Every record that follows must be returned word for word.

┌──

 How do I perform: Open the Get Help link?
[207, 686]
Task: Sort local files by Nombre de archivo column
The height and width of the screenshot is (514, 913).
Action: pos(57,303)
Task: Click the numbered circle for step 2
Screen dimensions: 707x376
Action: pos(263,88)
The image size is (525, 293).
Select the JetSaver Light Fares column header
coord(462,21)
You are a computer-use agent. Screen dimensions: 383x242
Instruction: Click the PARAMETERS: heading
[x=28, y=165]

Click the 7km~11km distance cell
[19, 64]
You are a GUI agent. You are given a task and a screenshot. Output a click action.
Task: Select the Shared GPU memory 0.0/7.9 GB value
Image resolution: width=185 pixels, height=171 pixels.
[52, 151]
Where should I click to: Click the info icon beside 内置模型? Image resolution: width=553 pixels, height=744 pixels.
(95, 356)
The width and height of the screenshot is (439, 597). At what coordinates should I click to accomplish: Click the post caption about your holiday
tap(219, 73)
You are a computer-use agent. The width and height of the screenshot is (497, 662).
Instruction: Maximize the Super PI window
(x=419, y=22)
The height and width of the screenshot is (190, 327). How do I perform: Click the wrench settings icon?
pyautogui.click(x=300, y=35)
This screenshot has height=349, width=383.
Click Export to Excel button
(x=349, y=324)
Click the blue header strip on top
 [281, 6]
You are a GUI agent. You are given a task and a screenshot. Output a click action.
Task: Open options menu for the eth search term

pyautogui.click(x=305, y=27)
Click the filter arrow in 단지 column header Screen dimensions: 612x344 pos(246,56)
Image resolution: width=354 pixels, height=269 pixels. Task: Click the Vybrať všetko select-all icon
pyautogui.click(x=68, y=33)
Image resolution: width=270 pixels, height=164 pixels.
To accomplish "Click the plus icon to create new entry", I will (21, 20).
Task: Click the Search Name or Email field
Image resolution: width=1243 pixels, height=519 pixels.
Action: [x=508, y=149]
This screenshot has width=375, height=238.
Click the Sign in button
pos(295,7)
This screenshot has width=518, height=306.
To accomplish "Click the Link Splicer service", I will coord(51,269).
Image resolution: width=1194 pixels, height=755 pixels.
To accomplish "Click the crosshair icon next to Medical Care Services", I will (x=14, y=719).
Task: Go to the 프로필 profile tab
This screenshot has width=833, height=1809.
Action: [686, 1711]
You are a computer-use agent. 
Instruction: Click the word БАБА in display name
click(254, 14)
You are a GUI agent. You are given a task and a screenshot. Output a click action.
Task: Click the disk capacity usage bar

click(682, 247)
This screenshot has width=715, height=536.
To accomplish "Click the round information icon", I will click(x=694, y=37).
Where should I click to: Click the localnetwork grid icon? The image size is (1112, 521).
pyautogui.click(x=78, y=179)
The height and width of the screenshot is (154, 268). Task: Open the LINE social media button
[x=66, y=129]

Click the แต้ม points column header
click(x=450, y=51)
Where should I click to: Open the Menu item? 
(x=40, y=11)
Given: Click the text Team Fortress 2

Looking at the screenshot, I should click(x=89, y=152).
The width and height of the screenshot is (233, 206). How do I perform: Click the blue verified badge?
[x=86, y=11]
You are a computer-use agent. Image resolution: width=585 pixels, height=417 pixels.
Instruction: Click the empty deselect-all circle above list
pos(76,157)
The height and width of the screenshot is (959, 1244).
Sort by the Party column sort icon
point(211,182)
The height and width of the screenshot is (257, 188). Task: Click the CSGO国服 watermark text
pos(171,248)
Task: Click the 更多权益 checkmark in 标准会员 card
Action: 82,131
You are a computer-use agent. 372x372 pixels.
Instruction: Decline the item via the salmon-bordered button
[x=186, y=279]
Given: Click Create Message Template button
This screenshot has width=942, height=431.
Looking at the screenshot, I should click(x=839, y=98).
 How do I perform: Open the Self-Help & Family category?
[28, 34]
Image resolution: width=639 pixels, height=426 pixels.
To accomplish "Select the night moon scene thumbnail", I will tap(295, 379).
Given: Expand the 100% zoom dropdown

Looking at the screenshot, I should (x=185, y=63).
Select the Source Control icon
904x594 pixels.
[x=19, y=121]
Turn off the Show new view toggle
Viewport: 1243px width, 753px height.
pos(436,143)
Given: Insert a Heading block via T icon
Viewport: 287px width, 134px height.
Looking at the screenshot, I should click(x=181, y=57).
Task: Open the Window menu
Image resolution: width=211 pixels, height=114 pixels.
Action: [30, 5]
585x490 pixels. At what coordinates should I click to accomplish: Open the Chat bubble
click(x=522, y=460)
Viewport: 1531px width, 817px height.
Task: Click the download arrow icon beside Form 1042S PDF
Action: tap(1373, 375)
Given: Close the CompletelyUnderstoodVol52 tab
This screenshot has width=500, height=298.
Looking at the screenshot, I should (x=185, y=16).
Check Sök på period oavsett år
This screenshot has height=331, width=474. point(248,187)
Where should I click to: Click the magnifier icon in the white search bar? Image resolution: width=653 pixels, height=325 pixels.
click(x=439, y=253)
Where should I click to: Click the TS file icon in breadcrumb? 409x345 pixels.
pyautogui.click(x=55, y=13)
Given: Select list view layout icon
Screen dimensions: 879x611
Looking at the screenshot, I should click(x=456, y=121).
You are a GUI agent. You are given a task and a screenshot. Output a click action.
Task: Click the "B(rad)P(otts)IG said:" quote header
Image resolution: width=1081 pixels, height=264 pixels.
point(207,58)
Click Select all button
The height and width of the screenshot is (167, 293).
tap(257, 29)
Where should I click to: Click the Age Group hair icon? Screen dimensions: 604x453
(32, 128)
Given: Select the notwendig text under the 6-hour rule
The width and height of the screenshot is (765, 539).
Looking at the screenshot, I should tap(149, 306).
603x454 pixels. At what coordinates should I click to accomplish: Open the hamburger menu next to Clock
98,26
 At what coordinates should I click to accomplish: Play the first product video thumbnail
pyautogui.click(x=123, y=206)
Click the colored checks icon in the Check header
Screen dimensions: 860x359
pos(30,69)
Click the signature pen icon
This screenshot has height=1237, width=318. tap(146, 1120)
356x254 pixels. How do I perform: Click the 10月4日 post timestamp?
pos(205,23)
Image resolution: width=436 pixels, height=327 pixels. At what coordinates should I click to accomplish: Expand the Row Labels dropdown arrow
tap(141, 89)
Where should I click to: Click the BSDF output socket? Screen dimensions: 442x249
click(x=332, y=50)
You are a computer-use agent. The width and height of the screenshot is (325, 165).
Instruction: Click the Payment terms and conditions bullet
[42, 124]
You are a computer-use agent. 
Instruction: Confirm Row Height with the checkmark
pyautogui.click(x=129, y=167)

└──

> [Answer space]
 How do I perform: Open the Get Help link?
[207, 686]
Task: Sort local files by Nombre de archivo column
The height and width of the screenshot is (514, 913).
Action: pos(57,303)
Task: Click the numbered circle for step 2
Screen dimensions: 707x376
Action: pos(263,88)
The image size is (525, 293).
Select the JetSaver Light Fares column header
coord(462,21)
You are a computer-use agent. Screen dimensions: 383x242
Instruction: Click the PARAMETERS: heading
[x=28, y=165]

Click the 7km~11km distance cell
[19, 64]
You are a GUI agent. You are given a task and a screenshot. Output a click action.
Task: Select the Shared GPU memory 0.0/7.9 GB value
Image resolution: width=185 pixels, height=171 pixels.
[52, 151]
Where should I click to: Click the info icon beside 内置模型? Image resolution: width=553 pixels, height=744 pixels.
(95, 356)
The width and height of the screenshot is (439, 597). At what coordinates should I click to accomplish: Click the post caption about your holiday
tap(219, 73)
You are a computer-use agent. The width and height of the screenshot is (497, 662).
Instruction: Maximize the Super PI window
(x=419, y=22)
The height and width of the screenshot is (190, 327). How do I perform: Click the wrench settings icon?
pyautogui.click(x=300, y=35)
This screenshot has height=349, width=383.
Click Export to Excel button
(x=349, y=324)
Click the blue header strip on top
 [281, 6]
You are a GUI agent. You are given a task and a screenshot. Output a click action.
Task: Open options menu for the eth search term

pyautogui.click(x=305, y=27)
Click the filter arrow in 단지 column header Screen dimensions: 612x344 pos(246,56)
Image resolution: width=354 pixels, height=269 pixels. Task: Click the Vybrať všetko select-all icon
pyautogui.click(x=68, y=33)
Image resolution: width=270 pixels, height=164 pixels.
To accomplish "Click the plus icon to create new entry", I will (21, 20).
Task: Click the Search Name or Email field
Image resolution: width=1243 pixels, height=519 pixels.
Action: [x=508, y=149]
This screenshot has width=375, height=238.
Click the Sign in button
pos(295,7)
This screenshot has width=518, height=306.
To accomplish "Click the Link Splicer service", I will coord(51,269).
Image resolution: width=1194 pixels, height=755 pixels.
To accomplish "Click the crosshair icon next to Medical Care Services", I will (x=14, y=719).
Task: Go to the 프로필 profile tab
This screenshot has width=833, height=1809.
Action: [686, 1711]
You are a computer-use agent. 
Instruction: Click the word БАБА in display name
click(254, 14)
You are a GUI agent. You are given a task and a screenshot. Output a click action.
Task: Click the disk capacity usage bar

click(682, 247)
This screenshot has width=715, height=536.
To accomplish "Click the round information icon", I will click(x=694, y=37).
Where should I click to: Click the localnetwork grid icon? The image size is (1112, 521).
pyautogui.click(x=78, y=179)
The height and width of the screenshot is (154, 268). Task: Open the LINE social media button
[x=66, y=129]

Click the แต้ม points column header
click(x=450, y=51)
Where should I click to: Open the Menu item? 
(x=40, y=11)
Given: Click the text Team Fortress 2

Looking at the screenshot, I should click(x=89, y=152).
The width and height of the screenshot is (233, 206). How do I perform: Click the blue verified badge?
[x=86, y=11]
You are a computer-use agent. Image resolution: width=585 pixels, height=417 pixels.
Instruction: Click the empty deselect-all circle above list
pos(76,157)
The height and width of the screenshot is (959, 1244).
Sort by the Party column sort icon
point(211,182)
The height and width of the screenshot is (257, 188). Task: Click the CSGO国服 watermark text
pos(171,248)
Task: Click the 更多权益 checkmark in 标准会员 card
Action: 82,131
You are a computer-use agent. 372x372 pixels.
Instruction: Decline the item via the salmon-bordered button
[x=186, y=279]
Given: Click Create Message Template button
This screenshot has width=942, height=431.
Looking at the screenshot, I should click(x=839, y=98).
 How do I perform: Open the Self-Help & Family category?
[28, 34]
Image resolution: width=639 pixels, height=426 pixels.
To accomplish "Select the night moon scene thumbnail", I will tap(295, 379).
Given: Expand the 100% zoom dropdown

Looking at the screenshot, I should (x=185, y=63).
Select the Source Control icon
904x594 pixels.
[x=19, y=121]
Turn off the Show new view toggle
Viewport: 1243px width, 753px height.
pos(436,143)
Given: Insert a Heading block via T icon
Viewport: 287px width, 134px height.
Looking at the screenshot, I should click(x=181, y=57).
Task: Open the Window menu
Image resolution: width=211 pixels, height=114 pixels.
Action: [30, 5]
585x490 pixels. At what coordinates should I click to accomplish: Open the Chat bubble
click(x=522, y=460)
Viewport: 1531px width, 817px height.
Task: Click the download arrow icon beside Form 1042S PDF
Action: tap(1373, 375)
Given: Close the CompletelyUnderstoodVol52 tab
This screenshot has width=500, height=298.
Looking at the screenshot, I should (x=185, y=16).
Check Sök på period oavsett år
This screenshot has height=331, width=474. point(248,187)
Where should I click to: Click the magnifier icon in the white search bar? Image resolution: width=653 pixels, height=325 pixels.
click(x=439, y=253)
Where should I click to: Click the TS file icon in breadcrumb? 409x345 pixels.
pyautogui.click(x=55, y=13)
Given: Select list view layout icon
Screen dimensions: 879x611
Looking at the screenshot, I should click(x=456, y=121).
You are a GUI agent. You are given a task and a screenshot. Output a click action.
Task: Click the "B(rad)P(otts)IG said:" quote header
Image resolution: width=1081 pixels, height=264 pixels.
point(207,58)
Click Select all button
The height and width of the screenshot is (167, 293).
tap(257, 29)
Where should I click to: Click the Age Group hair icon? Screen dimensions: 604x453
(32, 128)
Given: Select the notwendig text under the 6-hour rule
The width and height of the screenshot is (765, 539).
Looking at the screenshot, I should tap(149, 306).
603x454 pixels. At what coordinates should I click to accomplish: Open the hamburger menu next to Clock
98,26
 At what coordinates should I click to accomplish: Play the first product video thumbnail
pyautogui.click(x=123, y=206)
Click the colored checks icon in the Check header
Screen dimensions: 860x359
pos(30,69)
Click the signature pen icon
This screenshot has height=1237, width=318. tap(146, 1120)
356x254 pixels. How do I perform: Click the 10月4日 post timestamp?
pos(205,23)
Image resolution: width=436 pixels, height=327 pixels. At what coordinates should I click to accomplish: Expand the Row Labels dropdown arrow
tap(141, 89)
Where should I click to: Click the BSDF output socket? Screen dimensions: 442x249
click(x=332, y=50)
You are a computer-use agent. The width and height of the screenshot is (325, 165).
Instruction: Click the Payment terms and conditions bullet
[42, 124]
You are a computer-use agent. 
Instruction: Confirm Row Height with the checkmark
pyautogui.click(x=129, y=167)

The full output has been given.